Sunday 21 August 2016

Horizons

Beyond the horizon, we are blind. The horizon ends our field of vision. Yet we long to know what it is that is over there, out there, beyond the horizon – at, and even more, beyond the limit of what we can see. This powerful, primaeval urge sets scientists studying the cosmos, travellers travelling, mountaineers climbing and explorers risking their lives. It is the explanation for all human striving.


Where is the horizon? It is far away or very near, depending on where my eyes focus. It may be that line I seem to see that divides sea from sky, mountains from cloud. It may be whichever thing, or person, that is right in front of me now, up close enough to block my view of what lies beyond. With my eyes closed, the inside of my eyelids are my horizon.

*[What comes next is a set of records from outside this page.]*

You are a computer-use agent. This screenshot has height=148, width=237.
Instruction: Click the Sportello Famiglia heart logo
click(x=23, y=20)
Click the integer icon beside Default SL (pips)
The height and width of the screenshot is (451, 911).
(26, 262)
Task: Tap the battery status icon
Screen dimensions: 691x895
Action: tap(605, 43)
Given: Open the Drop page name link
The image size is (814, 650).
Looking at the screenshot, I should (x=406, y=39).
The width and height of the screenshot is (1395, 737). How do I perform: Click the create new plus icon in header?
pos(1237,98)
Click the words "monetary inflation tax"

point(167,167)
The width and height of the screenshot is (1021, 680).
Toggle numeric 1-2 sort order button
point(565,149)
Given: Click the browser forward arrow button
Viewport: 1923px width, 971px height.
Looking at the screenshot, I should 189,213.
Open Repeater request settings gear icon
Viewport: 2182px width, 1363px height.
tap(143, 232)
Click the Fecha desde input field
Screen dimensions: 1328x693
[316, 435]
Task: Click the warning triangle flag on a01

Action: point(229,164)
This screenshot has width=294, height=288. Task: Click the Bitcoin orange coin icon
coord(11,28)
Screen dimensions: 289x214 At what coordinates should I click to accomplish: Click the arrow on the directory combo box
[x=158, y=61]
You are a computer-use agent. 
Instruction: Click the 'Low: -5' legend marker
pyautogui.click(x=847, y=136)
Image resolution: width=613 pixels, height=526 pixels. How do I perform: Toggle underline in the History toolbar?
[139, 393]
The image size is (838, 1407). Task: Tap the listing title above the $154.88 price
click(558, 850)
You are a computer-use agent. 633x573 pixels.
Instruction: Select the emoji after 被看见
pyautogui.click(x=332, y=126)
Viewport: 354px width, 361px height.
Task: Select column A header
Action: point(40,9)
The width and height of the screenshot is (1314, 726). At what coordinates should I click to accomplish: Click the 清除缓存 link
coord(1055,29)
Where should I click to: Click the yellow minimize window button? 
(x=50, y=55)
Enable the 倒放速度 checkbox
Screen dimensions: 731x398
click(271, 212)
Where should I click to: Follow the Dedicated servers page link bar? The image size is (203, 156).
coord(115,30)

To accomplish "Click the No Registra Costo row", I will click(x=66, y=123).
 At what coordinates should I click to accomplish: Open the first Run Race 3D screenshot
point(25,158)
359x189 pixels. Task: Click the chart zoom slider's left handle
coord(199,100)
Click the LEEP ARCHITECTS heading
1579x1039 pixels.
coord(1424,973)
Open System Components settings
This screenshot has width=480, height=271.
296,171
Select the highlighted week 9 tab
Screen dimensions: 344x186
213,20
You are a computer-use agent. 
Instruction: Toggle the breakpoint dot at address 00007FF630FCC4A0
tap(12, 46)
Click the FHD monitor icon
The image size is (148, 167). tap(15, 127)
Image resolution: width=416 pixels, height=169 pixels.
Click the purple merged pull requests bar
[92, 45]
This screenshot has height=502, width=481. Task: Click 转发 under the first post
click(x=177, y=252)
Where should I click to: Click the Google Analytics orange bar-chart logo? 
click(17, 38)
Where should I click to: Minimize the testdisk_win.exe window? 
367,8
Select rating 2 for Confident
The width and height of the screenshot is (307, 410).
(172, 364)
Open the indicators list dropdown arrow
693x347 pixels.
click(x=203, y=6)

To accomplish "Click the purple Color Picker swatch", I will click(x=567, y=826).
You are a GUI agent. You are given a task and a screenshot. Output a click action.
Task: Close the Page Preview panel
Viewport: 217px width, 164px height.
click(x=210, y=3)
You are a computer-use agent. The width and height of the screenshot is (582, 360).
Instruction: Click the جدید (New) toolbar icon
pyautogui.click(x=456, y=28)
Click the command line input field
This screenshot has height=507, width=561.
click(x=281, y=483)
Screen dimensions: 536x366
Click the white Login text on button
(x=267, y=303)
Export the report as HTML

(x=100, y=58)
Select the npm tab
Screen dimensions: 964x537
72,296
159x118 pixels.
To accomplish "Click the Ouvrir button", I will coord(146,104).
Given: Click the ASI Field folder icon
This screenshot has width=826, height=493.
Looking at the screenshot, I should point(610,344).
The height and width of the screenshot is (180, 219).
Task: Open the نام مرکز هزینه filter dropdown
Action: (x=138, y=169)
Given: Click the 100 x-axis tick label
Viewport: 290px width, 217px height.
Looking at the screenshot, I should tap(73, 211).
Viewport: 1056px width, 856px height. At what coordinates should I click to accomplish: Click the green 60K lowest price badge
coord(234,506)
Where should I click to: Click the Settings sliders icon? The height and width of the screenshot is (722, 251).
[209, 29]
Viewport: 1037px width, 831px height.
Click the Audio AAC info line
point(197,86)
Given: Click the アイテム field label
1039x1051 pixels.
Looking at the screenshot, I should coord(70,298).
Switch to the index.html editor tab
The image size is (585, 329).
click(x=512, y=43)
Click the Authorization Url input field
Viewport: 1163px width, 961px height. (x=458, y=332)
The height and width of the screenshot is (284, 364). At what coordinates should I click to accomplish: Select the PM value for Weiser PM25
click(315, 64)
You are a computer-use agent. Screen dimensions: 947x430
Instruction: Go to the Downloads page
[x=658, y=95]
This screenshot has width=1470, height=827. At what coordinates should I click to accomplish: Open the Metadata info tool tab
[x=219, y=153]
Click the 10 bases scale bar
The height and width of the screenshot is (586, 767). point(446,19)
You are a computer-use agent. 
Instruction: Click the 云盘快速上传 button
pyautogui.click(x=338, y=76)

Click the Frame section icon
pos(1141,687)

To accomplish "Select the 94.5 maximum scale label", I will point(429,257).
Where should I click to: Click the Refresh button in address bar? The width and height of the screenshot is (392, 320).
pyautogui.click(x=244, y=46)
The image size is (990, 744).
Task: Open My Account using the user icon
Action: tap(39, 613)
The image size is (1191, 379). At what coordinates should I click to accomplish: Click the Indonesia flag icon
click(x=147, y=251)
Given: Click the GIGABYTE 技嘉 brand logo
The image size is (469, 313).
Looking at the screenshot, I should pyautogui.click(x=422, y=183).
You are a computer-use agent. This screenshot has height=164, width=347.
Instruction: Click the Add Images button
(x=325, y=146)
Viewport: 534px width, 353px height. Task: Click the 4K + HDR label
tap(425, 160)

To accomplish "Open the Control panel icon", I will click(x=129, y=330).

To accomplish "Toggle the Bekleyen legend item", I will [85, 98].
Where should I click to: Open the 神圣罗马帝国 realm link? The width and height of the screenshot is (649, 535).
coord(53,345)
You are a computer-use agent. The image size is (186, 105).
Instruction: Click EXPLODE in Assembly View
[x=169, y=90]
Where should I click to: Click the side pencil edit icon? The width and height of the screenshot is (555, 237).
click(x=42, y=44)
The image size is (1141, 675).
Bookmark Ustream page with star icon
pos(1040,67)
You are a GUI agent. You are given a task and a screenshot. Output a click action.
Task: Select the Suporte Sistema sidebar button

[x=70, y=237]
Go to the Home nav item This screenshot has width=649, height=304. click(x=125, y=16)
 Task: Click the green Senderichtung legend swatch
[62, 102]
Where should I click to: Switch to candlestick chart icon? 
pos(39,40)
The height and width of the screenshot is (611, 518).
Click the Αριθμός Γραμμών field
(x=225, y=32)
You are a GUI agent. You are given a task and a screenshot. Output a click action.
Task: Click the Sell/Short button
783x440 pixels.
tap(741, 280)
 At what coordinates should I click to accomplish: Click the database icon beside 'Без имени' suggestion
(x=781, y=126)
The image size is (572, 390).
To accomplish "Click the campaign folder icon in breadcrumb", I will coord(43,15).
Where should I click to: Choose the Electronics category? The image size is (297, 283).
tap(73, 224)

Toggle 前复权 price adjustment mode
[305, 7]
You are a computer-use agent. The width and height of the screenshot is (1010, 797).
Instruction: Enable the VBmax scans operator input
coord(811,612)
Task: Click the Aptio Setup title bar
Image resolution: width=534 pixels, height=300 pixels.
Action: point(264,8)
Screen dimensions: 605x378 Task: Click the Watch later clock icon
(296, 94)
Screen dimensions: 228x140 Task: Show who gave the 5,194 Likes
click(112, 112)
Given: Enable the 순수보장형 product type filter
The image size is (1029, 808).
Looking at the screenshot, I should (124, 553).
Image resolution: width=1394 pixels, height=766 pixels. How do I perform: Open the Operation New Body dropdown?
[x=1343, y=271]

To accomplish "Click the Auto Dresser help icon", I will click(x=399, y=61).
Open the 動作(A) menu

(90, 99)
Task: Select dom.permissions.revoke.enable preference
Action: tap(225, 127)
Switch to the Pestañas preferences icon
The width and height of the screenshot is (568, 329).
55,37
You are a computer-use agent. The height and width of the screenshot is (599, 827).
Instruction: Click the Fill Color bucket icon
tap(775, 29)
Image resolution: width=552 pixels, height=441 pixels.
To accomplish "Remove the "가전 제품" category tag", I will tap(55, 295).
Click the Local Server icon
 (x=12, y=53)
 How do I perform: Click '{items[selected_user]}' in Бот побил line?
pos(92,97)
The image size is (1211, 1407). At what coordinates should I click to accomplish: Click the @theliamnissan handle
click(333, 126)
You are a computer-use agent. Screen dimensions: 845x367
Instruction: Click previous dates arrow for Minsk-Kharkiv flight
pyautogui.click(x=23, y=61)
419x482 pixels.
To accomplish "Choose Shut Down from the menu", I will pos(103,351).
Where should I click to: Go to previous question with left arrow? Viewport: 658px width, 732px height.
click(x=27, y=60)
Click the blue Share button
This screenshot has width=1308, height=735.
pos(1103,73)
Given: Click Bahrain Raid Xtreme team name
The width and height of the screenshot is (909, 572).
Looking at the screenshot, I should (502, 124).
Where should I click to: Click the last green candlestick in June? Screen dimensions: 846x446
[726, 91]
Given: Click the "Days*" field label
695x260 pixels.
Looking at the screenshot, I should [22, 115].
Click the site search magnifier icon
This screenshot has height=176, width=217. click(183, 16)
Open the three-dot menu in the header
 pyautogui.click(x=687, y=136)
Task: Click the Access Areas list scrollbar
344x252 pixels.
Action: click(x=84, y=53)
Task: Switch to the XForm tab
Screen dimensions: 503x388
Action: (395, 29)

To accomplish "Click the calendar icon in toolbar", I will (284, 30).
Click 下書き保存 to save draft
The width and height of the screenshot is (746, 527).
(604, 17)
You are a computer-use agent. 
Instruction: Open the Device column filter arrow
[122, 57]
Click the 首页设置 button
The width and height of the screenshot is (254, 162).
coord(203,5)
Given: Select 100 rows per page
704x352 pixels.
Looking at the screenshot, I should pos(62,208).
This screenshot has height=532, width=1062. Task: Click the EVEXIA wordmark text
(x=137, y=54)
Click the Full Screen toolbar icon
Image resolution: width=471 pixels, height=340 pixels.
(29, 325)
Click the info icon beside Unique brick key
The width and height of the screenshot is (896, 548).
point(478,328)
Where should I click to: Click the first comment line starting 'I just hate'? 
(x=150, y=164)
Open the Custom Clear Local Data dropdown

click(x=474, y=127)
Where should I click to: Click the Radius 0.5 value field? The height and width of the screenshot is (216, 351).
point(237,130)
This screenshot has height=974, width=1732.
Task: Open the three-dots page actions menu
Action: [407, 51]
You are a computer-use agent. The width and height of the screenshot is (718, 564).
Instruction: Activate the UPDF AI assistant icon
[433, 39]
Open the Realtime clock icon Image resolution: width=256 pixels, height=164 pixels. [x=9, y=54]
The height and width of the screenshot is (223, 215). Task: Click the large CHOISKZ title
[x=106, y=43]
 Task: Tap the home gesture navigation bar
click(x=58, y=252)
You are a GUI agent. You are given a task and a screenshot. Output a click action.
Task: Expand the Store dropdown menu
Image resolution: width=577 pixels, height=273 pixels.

When I look at you, you are the limit of my view. You are placed here by Providence precisely for me to look at you, to see you. I cannot see through you to what lies beyond you. When I look at it, that tree is the limit of my view. It is placed here by Providence precisely for me to look at it, to see it. I cannot see through the tree to whatever lies beyond it. These are my horizons. The people, the living and inanimate things which constitute the whole of creation.

And... beyond the horizon of all creation? Ah, that is where what I cannot see begins. My horizons are the beginning of infinity, not merely the end of visible reality. They are the point at which the invisible starts.

The invisible Creator is utterly beyond the visible creation. Beyond my horizons. Immediately beyond them. Precisely where my vision ends, there the Creator is. At one moment, that seems impossibly distant but if I close my eyes my horizon is as close to me as I can possibly imagine. This is why I close my eyes when I pray. Not to blot the visible world out but to sharpen my awareness that the invisible Creator is so near, so utterly and intimately present in my very existence.

The Creator is hiding behind his visible creation. If my vision ends with this tree, the Creator lies immediately behind it. I touch this side of the tree, which is my horizon, and at that very same instant its Creator touches it, too, on the other side of this horizon which is the tree. If my vision ends with you, if I touch you with my eyes or my hands, at that very instant your Creator and mine is touching you, too, touching the part of you that must remain invisible to me.

Everything that I can see or sense in creation is a horizon. My horizons are everywhere that I look. They are my natural limits, proper to my creatureliness, my finitude. The Creator is immediately beyond everywhere I look and everything I look at, surrounding and looking at me and at all else that he has created.

Thus in him we live and move and have our being.

Christ, in His life on earth, wholly human and wholly God, was transparent to those who believed in Him so that the power of the invisible Trinity could reach and act on them directly and immediately through the Son's visible humanity, inspiring, converting, healing and saving. There was a stupefying, terrifying glimpse of the reality of His transparency to the Godhead at His Transfiguration. The disciples could not grasp what they saw and when He came back down the hill He had to reassure them with comforting words, 'It is only me, don't be scared'. When His suffering ended and He was risen, never to suffer or die again, He became so fully, so utterly and eternally transparent to the Father and the Holy Spirit that His friends at last grasped His words, 'Anyone who has seen me, has seen the Father'. In Him and through Him, they knew that they saw God.

I look to my horizon, yearning to see the face of God as they did, and I fail because I am a limited creature and must wait for that longed-for vision. But even now, beyond every one of my horizons, far and near, the invisible Godhead is. I look at you and I see a beautiful creature placed in my field of vision by the One who created us both for love's sake and who is constantly and eternally looking at you, and me, with ineffable, infinite love. He commands me to try to see you through His eyes. You, and every other person alive. I can have no enemies among humankind. I must love, too, and care for all creation because God loved it all into being: every sparrow, every blade of grass, every star, every person, for love's sake.

So I look at the horizon, at you, at the tree swaying in the breeze beyond my window, at my sweet cat, and Love is right there, just on the other side of each, where my vision cannot go. Because each is my horizon and the beginning of the invisible, each is to be cherished because loved by God and placed before me by the Creator as an indicator of his eternal love.

I close my eyes to bring my horizon as close to me as possible and there is Love, the Holy Spirit of God, breathing Love.